Même son de cloche de la part de Barry Byrne, correspondant madrilène du magazine britannique Screen International. «Les fans d'Almodóvar seront en terrain connu — des couleurs riches et saturées, une intrigue hyper-dense, un style explosif et de la comédie décalée», dit-il avant d'ajouter que l'approche du cinéaste est trop passionnée pour le film noir, qui exige retenue et froideur. En outre dit-il, «son Madrid pétillant est loin du théâtre glauque du film noir, avec ses allées sombres et ses ombres au mur».

Ma collègue Odile Tremblay vous en reparlera de Cannes, et on remettra le couvert à l'automne, pour la sortie en salles chez nous. C'est loin, je sais.

***

Une étude réalisée par le magazine Forbes auprès de 157 professionnels de l'industrie du cinéma américain, visant à dresser la liste des acteurs les plus viables économiquement («bankable»), a donné des résultats franchement déstabilisants. Seulement 28 femmes apparaissent dans ce top-100, quatre seulement dans le top-30. Ce sont Angelina Jolie (no 2), Julia Roberts (no 11), Meryl Streep (no 16) et Nicole Kidman (no 22).

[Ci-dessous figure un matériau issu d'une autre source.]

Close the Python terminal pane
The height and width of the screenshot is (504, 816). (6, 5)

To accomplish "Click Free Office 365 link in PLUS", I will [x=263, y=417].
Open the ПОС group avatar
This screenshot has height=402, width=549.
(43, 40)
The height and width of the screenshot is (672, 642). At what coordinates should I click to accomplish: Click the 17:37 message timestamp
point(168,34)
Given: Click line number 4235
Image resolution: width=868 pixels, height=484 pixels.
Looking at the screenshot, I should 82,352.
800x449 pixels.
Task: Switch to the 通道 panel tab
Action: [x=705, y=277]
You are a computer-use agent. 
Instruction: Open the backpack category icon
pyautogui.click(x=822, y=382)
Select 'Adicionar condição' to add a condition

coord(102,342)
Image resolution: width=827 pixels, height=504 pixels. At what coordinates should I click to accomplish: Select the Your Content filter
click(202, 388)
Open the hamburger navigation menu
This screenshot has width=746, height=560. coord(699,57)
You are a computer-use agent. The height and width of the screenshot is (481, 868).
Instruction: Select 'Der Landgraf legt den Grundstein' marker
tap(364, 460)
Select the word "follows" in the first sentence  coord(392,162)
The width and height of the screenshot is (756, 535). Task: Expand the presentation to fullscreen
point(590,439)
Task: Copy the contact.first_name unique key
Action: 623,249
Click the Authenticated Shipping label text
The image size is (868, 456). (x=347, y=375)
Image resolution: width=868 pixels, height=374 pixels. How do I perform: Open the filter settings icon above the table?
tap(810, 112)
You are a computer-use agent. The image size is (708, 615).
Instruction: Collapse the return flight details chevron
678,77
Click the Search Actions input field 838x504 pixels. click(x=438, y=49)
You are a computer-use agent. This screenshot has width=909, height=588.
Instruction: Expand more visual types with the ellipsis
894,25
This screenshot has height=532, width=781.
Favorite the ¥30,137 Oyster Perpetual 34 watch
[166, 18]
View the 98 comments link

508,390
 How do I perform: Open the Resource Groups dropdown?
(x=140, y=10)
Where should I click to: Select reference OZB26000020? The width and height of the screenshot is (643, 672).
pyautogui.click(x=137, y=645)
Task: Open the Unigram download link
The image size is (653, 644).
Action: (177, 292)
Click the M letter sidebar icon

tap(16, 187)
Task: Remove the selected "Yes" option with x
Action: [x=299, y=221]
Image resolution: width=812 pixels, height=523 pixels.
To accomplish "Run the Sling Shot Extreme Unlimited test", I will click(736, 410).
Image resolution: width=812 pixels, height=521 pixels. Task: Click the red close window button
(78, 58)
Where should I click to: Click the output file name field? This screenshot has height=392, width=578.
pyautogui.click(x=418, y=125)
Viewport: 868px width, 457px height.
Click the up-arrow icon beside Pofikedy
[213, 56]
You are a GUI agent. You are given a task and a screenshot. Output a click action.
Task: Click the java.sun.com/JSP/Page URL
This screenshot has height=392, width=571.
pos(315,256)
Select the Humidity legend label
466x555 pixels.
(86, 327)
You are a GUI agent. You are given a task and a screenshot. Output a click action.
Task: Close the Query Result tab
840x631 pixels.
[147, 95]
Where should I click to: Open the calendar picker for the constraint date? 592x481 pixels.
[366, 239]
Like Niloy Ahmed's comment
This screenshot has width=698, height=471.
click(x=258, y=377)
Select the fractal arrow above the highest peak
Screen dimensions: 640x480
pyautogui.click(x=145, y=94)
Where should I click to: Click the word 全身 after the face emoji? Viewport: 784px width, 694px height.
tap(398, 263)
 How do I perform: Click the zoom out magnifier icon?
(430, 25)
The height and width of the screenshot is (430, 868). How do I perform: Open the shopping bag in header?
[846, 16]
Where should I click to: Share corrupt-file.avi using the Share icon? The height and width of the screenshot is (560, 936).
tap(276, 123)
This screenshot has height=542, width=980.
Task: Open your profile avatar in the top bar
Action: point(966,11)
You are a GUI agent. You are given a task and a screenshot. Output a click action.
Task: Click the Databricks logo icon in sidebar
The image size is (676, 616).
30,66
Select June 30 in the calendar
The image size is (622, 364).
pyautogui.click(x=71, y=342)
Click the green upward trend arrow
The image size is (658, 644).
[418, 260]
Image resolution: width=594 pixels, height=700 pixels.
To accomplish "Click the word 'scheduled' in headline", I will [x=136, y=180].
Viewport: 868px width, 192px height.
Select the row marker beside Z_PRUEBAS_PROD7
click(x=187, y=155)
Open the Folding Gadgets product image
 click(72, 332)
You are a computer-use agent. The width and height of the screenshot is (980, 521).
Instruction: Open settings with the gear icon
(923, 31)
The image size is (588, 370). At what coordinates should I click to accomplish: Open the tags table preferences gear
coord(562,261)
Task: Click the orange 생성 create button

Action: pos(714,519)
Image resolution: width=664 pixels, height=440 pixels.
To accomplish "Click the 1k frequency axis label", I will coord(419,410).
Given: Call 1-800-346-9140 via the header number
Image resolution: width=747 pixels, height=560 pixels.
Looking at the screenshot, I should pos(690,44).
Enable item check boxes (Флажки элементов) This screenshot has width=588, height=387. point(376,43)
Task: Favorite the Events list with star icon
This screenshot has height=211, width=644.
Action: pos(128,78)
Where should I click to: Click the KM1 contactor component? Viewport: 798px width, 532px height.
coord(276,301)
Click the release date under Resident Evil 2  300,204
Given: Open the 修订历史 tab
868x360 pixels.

Pas moins de 1400 acteurs étaient évalués dans cette étude, selon quatre critères volatils et impressionnistes: quels acteurs facilitent le financement d'un film?, qui vend le plus de billets une fois le film en salle?, et enfin, qui soutient encore l'intérêt pour un film lors de son passage au DVD? En première place, vous me demandez? Pas surprenant: Will Smith. Johnny Depp, Leonardo Di Caprio et Brad Pitt sont à égalité au deuxième rang, avec Mme Jolie.

***

La citation de la semaine

«On décrit Hollywood comme étant le sexe sans la profondeur, et Washington comme étant la profondeur sans le sexe, alors peut-être que les deux sont faits pour se plaire», a dit l'acteur Ron Silver, mort d'un cancer le week-end dernier à l'âge de 62 ans. S'il a incarné l'avocat Alan Dershowitz dans Reversal of Fortune, sur l'affaire Von Bulow, et participé à la série The West Wing, Silver était mieux connu comme acteur de théâtre... et militant démocrate. Du moins jusqu'aux attentats du 11-Septembre, au lendemain desquels il a changé de camp et endossé la politique de «guerre à la terreur» préconisée par le gouvernement Bush. Ce qui lui a valu d'être mis au ban de l'industrie.